After initial and processed measures, a renewed risk assessment: It is checked by repeated determination of a Risk Priority Number RPN (or RPN ), whether the envisaged measures promise a satisfactory result ( the meaning of the error sequence will remain unchanged ). If the result is not the required quality requirements of the customer, other preventive or discovery approach should be taken and / or solutions to be developed.
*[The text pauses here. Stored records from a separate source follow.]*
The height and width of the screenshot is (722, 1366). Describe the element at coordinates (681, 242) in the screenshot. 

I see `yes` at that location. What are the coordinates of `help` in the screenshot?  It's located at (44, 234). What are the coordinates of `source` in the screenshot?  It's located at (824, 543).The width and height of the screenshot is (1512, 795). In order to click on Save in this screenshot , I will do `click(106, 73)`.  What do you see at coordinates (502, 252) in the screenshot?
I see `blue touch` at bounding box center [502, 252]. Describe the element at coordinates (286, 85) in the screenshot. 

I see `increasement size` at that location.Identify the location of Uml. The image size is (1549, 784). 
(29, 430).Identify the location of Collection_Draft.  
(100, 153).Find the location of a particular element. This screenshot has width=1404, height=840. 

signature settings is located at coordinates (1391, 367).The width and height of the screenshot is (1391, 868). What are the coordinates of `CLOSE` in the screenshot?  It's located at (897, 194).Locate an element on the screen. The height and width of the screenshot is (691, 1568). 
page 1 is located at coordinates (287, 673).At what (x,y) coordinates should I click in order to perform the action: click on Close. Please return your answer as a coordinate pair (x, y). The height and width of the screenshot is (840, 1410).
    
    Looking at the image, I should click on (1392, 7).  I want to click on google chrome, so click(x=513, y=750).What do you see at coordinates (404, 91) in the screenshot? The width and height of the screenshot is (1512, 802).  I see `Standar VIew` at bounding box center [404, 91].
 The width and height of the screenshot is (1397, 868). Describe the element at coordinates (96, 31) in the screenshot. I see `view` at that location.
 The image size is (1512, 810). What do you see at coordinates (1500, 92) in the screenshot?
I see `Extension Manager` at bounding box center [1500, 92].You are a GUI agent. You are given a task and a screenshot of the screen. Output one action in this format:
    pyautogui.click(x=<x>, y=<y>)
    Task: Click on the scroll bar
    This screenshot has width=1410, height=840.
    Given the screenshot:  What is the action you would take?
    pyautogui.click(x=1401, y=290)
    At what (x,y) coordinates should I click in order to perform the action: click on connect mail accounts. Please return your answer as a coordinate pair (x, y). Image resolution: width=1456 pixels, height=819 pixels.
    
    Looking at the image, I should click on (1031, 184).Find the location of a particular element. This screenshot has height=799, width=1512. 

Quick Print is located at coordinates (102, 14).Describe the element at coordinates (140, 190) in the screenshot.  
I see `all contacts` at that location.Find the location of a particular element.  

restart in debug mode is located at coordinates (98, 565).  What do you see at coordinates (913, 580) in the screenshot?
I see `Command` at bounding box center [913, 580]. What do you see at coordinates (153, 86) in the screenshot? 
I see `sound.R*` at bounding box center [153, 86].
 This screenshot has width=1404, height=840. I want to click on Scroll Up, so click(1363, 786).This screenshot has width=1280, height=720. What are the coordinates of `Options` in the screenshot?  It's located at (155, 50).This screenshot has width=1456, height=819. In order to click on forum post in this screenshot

The VDA Volumes 4, Part 2 and 3 suggest details a systematic approach.

Historical

For the first time a description of the FMEA method was published as United States Military Procedure MIL- P- 1629 - Procedures for Performing a Failure Mode, Effects and Criticality Analysis; November 9, 1949. Widespread use of FMEA in the field of automotive industry was initiated by Ford after it was sensational problems model Ford Pinto in the 70s.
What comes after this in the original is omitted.